Della vicenda non mi sorprende la censura (d’altronde il sindaco di Roma è tale Alemanno) ma il fatto che la stessa ATAC di Roma ha dimostrato ultimamente di essere davvero “Vanguard” mediante il servizio Atac mobile (del quale parlai qui) e soprattutto perchè utilizzano un account Twitter per informare e dialogare.

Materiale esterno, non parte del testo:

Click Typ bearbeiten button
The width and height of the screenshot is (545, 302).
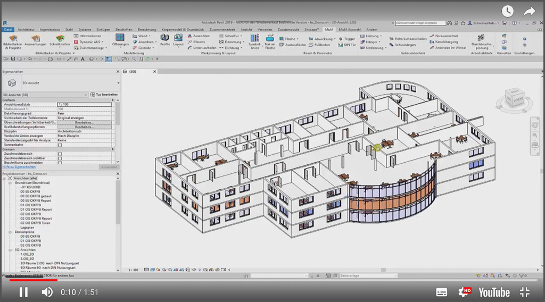(x=104, y=95)
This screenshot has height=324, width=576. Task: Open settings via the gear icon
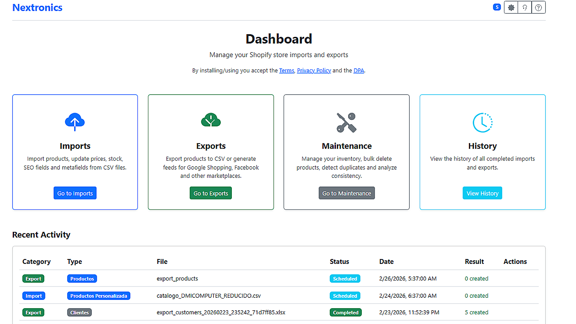coord(511,8)
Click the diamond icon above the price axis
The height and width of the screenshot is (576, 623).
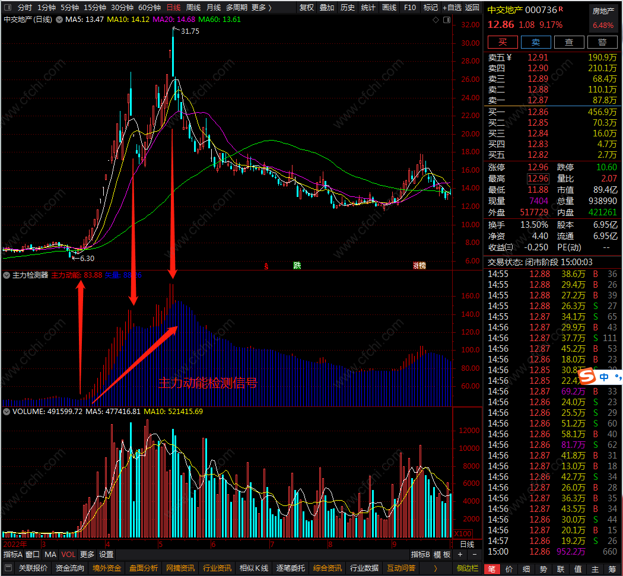(x=436, y=20)
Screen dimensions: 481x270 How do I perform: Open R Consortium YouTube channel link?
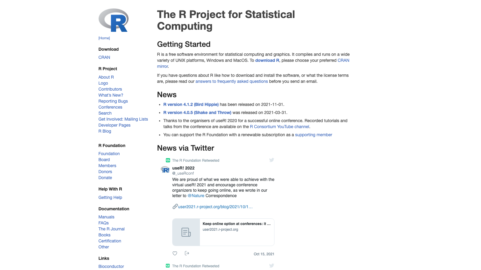click(x=280, y=127)
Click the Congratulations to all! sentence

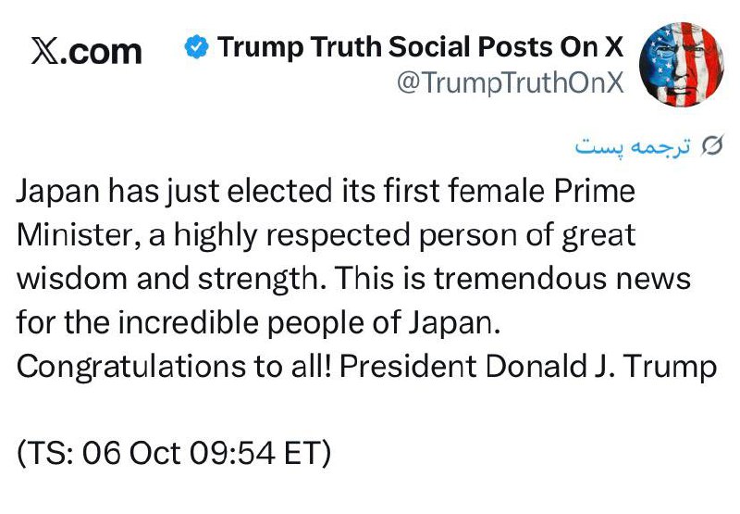click(x=173, y=366)
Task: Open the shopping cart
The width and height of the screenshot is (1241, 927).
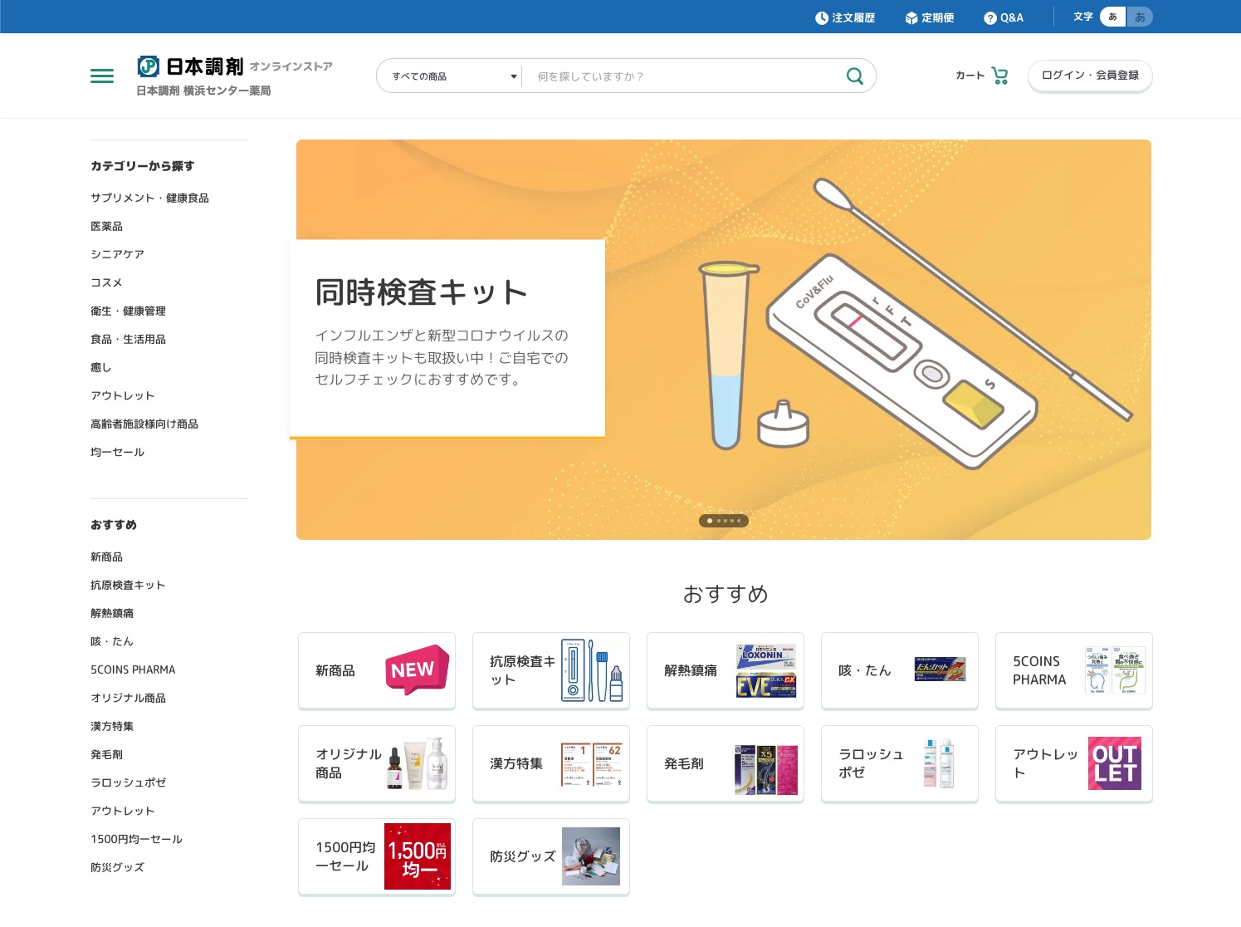Action: coord(999,75)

I media sociali, la filosofia di condivisione che c’è dietro e tutto lo spirito del “Web 2.0″ non sono ancora arrivati nelle stanze del potere. E probabilmente verranno sempre accettati con difficoltà.
[UPDATE]
- Enrico scrive un bel post sulla questione pieno di riflessioni giuste. La scusa della salvaguardia della sicurezza personale in un momento difficile non mi convince. In fin dei conti però credo che sia giusto e legittimo da parte di ATAC scegliere quale campagna accettare e quali meno; chissà che con il rifiuto non abbiano fatto casino e favorito di più Current.